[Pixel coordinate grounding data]
——————————
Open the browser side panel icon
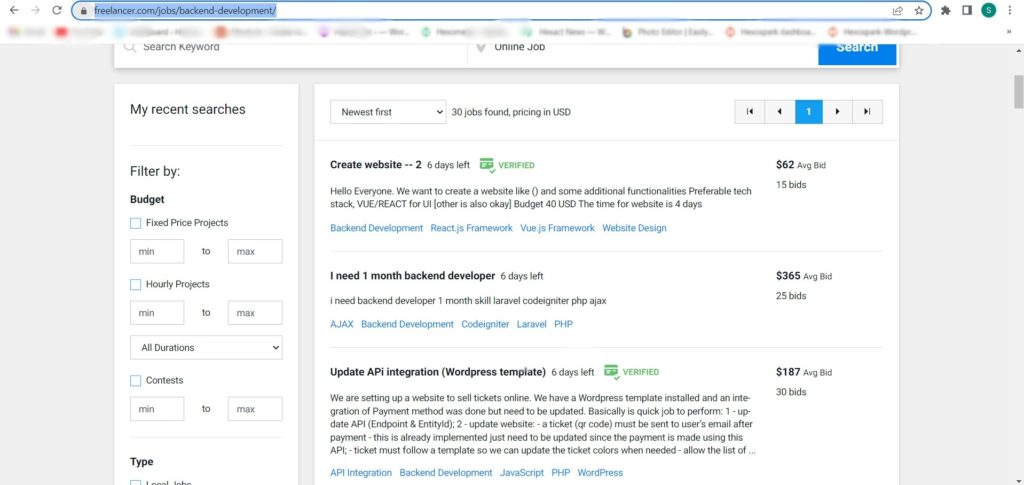coord(967,10)
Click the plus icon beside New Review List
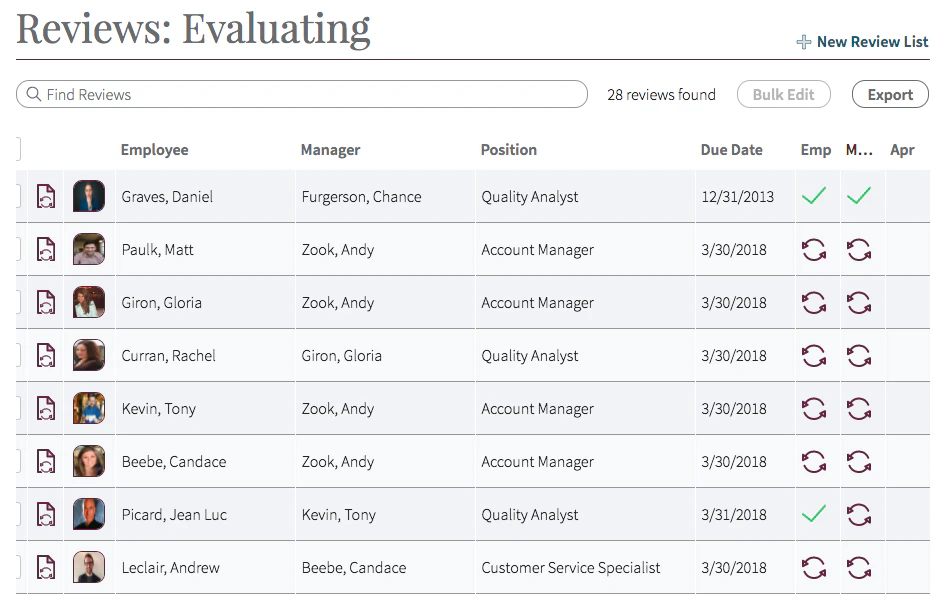 click(803, 42)
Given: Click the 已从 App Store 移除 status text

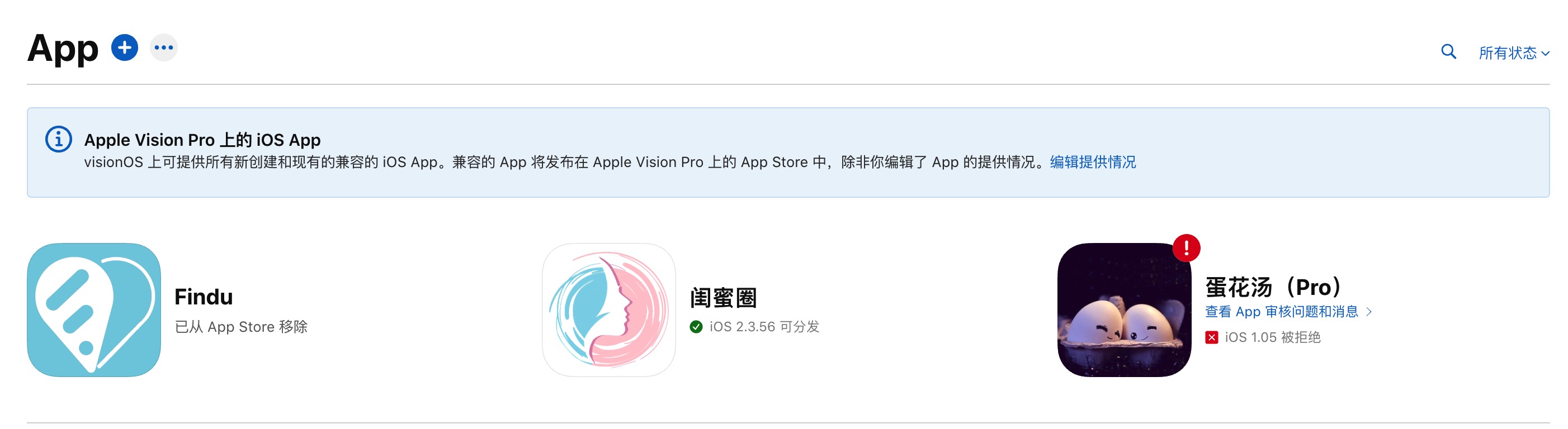Looking at the screenshot, I should tap(241, 327).
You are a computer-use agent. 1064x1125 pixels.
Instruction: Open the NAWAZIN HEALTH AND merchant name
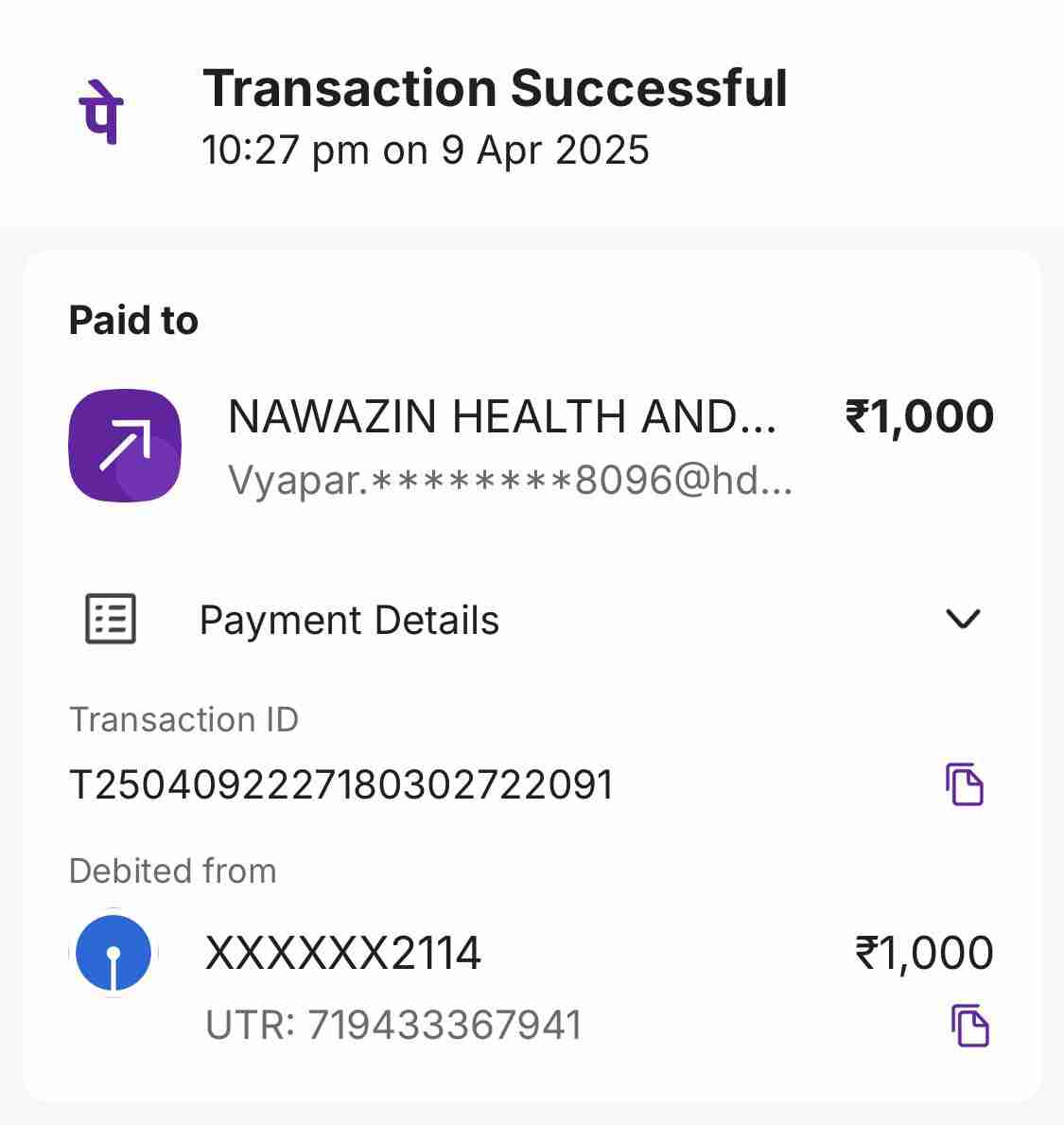(x=501, y=417)
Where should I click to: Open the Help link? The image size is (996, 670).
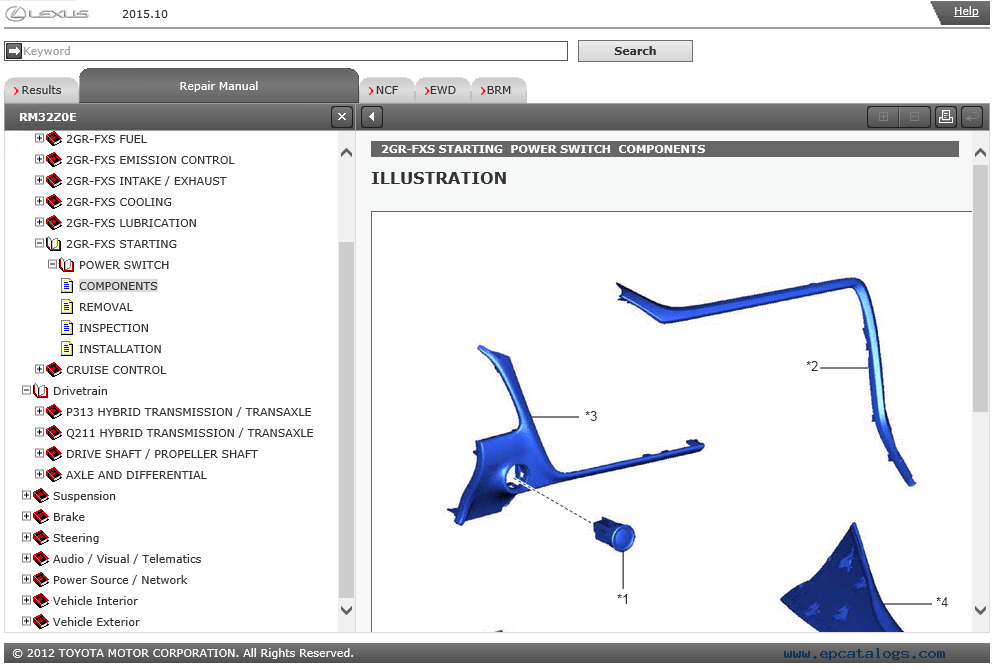tap(965, 11)
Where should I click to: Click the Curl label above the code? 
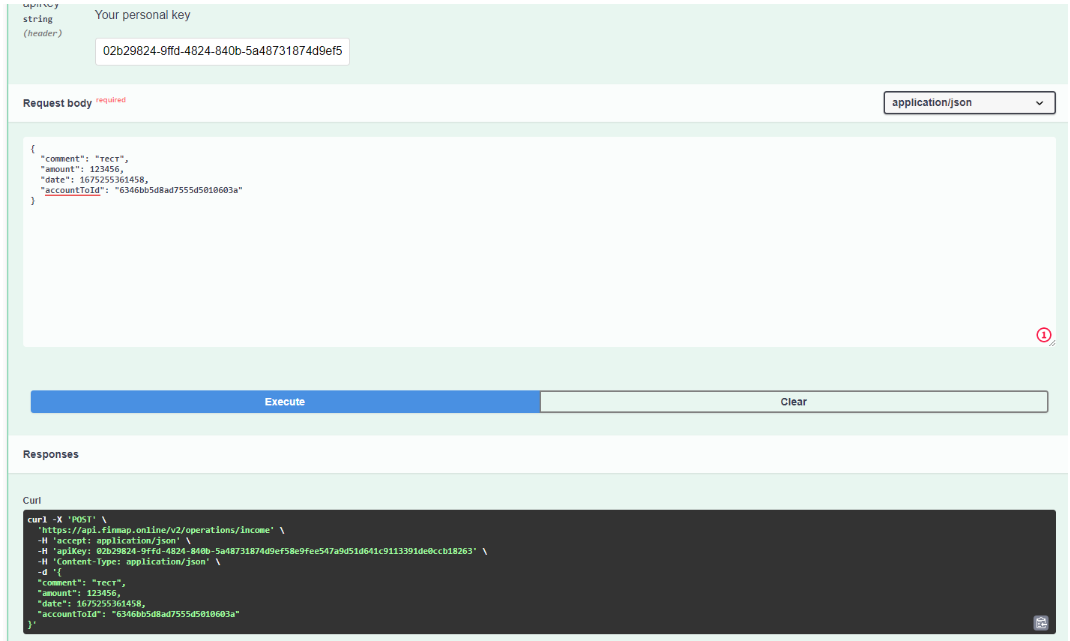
——————————
TRY IT: All lines from the one containing "Instruction: Open the" through the final line of the entries above must be restated word for word, pictures excluded.

YOUR RESPONSE:
Instruction: Open the NAWAZIN HEALTH AND merchant name
(x=501, y=417)
Where should I click to: Open the Help link? The image size is (996, 670).
tap(965, 11)
Where should I click to: Click the Curl label above the code? 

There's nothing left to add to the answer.